### Zadania do wykonania
[1] Przepisz z tekstu o Huawei Mate 10 fragment zaczynający się od "Smartfony nie będą" i kończący na "3 tysiące złotych.".
[2] Jakiej ceny Mate 10 Pro w naszej części Europy można się spodziewać według przecieków opisanych w tekście o Huawei Mate 10?
[3] Kontynuuj tekst o Huawei Mate 10 od miejsca, w którym się kończy.

### Dostarczony tekst

============

Huawei Mate 10 oraz Mate 10 Pro zbliżają się wielkimi krokami. Premiera nowych flagowców Chińczyków jest już naprawdę blisko. Na ich temat wiemy już całkiem sporo, bo producent nie był w stanie ustrzec się przecieków. W ciągu ostatnich tygodni było ich naprawdę wiele. Poza tym, firma już sama ujawniła część informacji.
Smartfony nie będą tanie
Huawei jest jednym z najważniejszych producentów smartfonów na świecie i skoro jego konkurenci podnoszą ceny, to dlaczego oni nie mieliby tego zrobić? Mate 10 Pro nie będzie tanim smartfonem. Przecieki sprzed kilku dni ujawniają nam, że w naszej części Europy powinniśmy spodziewać się kwoty na poziomie około 4 tysięcy złotych. Jeśli cena przekroczy 900 euro, a to jest w zasadzie niemal pewne, to nie pozostanie nic innego, jak tylko się z tym pogodzić. Ceny telefonów z najwyższej półki drożeją i trzeba się chyba do tego po prostu przyzwyczaić. Na pocieszenie pozostaje fakt, że Mate 10 bez dopisku Pro w nazwie, powinien być odczuwalnie tańszy, choć jego cena też pewnie i tak przekroczy 3 tysiące złotych.

============

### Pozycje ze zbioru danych
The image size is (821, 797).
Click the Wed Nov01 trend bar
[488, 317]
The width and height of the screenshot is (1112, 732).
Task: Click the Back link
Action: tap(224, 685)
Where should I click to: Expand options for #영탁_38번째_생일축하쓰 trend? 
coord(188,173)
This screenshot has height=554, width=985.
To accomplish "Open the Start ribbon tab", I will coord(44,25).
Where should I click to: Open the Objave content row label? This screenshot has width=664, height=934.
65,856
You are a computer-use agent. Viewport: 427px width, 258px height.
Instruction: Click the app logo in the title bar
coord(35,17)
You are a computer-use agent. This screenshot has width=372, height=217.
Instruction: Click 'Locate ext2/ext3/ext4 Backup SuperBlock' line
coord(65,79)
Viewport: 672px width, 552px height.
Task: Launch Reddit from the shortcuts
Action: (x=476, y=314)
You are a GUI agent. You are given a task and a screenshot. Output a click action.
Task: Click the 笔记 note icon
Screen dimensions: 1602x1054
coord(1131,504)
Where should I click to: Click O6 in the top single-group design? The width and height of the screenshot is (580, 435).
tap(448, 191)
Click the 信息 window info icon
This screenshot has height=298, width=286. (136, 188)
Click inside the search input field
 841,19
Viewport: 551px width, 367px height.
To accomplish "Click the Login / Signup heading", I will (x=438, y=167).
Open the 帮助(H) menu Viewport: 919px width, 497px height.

============

### Odpowiedzi do zadań
[1]
Smartfony nie będą tanie
Huawei jest jednym z najważniejszych producentów smartfonów na świecie i skoro jego konkurenci podnoszą ceny, to dlaczego oni nie mieliby tego zrobić? Mate 10 Pro nie będzie tanim smartfonem. Przecieki sprzed kilku dni ujawniają nam, że w naszej części Europy powinniśmy spodziewać się kwoty na poziomie około 4 tysięcy złotych. Jeśli cena przekroczy 900 euro, a to jest w zasadzie niemal pewne, to nie pozostanie nic innego, jak tylko się z tym pogodzić. Ceny telefonów z najwyższej półki drożeją i trzeba się chyba do tego po prostu przyzwyczaić. Na pocieszenie pozostaje fakt, że Mate 10 bez dopisku Pro w nazwie, powinien być odczuwalnie tańszy, choć jego cena też pewnie i tak przekroczy 3 tysiące złotych.

[2] Około 4 tysięcy złotych.

[3]
To inteligentne maszyny
Huawei Mate 10 Pro i Mate 10 w jednym ze spotów Chińczyków zareklamowane zostały, nie jako zwykłe smartfony, a inteligentne maszyny. Te mają się uczyć użytkownika i dzięki temu będą w stanie znacząco ułatwić mu codzienne życie. Firma opracowała różne funkcje z zakresu sztucznej inteligencji, które mają wyróżniać urządzenie na rynku. Z myślą o takich zastosowaniach opracowano także chip NPU (Neural Processing Unit), który będzie przetwarzać zadania AI. Nie tylko odciąży zwykły procesor, ale przy okazji zrobi to znacznie szybciej. Układ ten ma być w stanie przetworzyć w ciągu minuty nawet dwa tysiące fotek. Wydajność energetyczna ma tu być do 50 razy lepsza niż z użyciem standardowego procesora CPU.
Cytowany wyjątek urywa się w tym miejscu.